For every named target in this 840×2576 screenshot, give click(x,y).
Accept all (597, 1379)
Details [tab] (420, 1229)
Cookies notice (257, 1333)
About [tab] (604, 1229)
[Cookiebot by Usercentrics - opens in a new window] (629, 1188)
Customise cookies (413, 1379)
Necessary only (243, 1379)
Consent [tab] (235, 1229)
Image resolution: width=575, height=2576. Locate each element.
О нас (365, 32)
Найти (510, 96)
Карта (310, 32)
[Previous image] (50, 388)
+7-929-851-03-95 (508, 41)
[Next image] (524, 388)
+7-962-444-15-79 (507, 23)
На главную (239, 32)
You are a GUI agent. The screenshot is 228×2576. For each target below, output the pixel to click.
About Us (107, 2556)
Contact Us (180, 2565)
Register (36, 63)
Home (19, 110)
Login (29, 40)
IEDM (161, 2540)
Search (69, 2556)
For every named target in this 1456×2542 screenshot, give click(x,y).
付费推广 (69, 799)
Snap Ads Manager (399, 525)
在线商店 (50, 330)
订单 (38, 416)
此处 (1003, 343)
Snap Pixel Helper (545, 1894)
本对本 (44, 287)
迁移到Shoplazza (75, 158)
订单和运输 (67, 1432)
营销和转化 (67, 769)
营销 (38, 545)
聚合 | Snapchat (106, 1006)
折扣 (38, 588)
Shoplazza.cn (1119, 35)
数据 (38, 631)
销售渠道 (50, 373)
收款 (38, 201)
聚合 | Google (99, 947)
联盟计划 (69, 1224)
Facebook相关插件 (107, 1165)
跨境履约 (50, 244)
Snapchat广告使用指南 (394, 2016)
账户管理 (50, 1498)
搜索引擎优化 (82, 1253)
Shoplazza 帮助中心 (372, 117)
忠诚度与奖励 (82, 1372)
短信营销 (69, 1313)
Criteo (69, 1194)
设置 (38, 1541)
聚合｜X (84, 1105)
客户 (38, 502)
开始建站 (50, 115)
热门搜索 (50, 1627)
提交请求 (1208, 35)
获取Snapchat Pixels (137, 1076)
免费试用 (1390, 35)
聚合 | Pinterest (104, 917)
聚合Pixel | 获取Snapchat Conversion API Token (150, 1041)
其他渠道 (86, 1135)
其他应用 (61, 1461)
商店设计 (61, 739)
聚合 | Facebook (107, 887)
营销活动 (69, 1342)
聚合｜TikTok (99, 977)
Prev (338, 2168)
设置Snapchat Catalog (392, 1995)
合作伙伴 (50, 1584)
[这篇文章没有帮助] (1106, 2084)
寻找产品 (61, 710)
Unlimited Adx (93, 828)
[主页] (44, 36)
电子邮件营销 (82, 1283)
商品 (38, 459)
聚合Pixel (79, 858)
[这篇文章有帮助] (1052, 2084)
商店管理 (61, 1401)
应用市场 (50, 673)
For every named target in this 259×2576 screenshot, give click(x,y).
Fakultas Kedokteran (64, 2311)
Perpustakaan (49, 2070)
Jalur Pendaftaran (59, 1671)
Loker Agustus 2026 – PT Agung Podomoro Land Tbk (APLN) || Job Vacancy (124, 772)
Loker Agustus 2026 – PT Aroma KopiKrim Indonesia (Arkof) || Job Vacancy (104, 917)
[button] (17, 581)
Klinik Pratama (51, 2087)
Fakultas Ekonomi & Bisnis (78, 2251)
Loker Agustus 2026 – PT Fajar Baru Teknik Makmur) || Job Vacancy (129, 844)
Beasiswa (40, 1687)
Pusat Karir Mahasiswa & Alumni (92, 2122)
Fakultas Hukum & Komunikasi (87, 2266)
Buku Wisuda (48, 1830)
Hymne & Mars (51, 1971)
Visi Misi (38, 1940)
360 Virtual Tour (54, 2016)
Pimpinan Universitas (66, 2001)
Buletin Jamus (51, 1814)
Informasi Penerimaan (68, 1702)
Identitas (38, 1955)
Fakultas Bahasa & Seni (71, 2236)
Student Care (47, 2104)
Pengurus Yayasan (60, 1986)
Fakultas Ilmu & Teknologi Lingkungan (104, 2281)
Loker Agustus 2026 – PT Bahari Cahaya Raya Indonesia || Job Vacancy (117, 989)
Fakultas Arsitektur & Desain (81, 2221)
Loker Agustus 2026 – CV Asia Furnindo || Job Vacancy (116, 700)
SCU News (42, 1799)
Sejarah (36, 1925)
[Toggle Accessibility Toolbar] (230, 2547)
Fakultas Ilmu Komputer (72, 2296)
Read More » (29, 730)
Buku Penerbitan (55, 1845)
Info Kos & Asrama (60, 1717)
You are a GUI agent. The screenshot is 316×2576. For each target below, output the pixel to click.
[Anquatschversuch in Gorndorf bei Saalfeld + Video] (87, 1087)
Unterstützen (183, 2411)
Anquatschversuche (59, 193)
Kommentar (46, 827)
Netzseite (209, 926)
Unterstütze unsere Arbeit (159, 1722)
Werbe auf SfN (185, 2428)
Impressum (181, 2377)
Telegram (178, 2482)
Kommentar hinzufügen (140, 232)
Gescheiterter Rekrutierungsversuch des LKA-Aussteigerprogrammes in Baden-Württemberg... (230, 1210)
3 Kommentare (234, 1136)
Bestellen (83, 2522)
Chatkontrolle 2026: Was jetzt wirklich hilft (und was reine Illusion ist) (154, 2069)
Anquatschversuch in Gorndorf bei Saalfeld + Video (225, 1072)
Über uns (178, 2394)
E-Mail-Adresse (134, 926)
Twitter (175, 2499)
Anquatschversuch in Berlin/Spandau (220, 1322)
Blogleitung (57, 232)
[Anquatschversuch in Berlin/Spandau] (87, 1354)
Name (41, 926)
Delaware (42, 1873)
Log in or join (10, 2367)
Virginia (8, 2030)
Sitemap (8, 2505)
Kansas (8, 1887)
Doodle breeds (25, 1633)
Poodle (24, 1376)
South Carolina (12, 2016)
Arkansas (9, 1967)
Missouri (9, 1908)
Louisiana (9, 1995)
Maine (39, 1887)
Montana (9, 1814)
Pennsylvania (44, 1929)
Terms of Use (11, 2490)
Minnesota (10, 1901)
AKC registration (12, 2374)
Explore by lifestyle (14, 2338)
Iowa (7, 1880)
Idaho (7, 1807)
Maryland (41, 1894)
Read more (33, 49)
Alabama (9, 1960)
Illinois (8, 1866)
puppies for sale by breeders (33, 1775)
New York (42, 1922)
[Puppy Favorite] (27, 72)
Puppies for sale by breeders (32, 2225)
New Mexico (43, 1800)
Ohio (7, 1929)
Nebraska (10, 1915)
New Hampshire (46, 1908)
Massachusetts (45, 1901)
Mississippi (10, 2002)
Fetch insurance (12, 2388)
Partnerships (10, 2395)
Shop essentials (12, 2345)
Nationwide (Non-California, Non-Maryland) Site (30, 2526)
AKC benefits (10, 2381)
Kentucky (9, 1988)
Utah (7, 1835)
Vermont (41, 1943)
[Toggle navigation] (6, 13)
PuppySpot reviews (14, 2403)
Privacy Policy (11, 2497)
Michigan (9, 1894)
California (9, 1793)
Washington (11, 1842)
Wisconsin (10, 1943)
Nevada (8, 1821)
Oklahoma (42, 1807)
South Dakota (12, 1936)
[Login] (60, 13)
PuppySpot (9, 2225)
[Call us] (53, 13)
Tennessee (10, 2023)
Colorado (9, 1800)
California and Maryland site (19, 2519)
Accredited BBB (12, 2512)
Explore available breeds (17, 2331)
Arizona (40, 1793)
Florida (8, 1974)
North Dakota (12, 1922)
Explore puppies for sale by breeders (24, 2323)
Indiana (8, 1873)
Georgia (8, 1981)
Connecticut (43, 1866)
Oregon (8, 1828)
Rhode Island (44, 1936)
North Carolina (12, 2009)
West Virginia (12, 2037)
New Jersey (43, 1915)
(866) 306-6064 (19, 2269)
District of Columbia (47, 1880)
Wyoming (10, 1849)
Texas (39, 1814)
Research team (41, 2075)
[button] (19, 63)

TASK REQUIREMENTS:
Look above for the line holding "Fetch insurance (12, 2388)". Print it and every line after it, exactly, through the line holding "Florida (8, 1974)".

TASK OUTPUT:
Fetch insurance (12, 2388)
Partnerships (10, 2395)
Shop essentials (12, 2345)
Nationwide (Non-California, Non-Maryland) Site (30, 2526)
AKC benefits (10, 2381)
Kentucky (9, 1988)
Utah (7, 1835)
Vermont (41, 1943)
[Toggle navigation] (6, 13)
PuppySpot reviews (14, 2403)
Privacy Policy (11, 2497)
Michigan (9, 1894)
California (9, 1793)
Washington (11, 1842)
Wisconsin (10, 1943)
Nevada (8, 1821)
Oklahoma (42, 1807)
South Dakota (12, 1936)
[Login] (60, 13)
PuppySpot (9, 2225)
[Call us] (53, 13)
Tennessee (10, 2023)
Colorado (9, 1800)
California and Maryland site (19, 2519)
Accredited BBB (12, 2512)
Explore available breeds (17, 2331)
Arizona (40, 1793)
Florida (8, 1974)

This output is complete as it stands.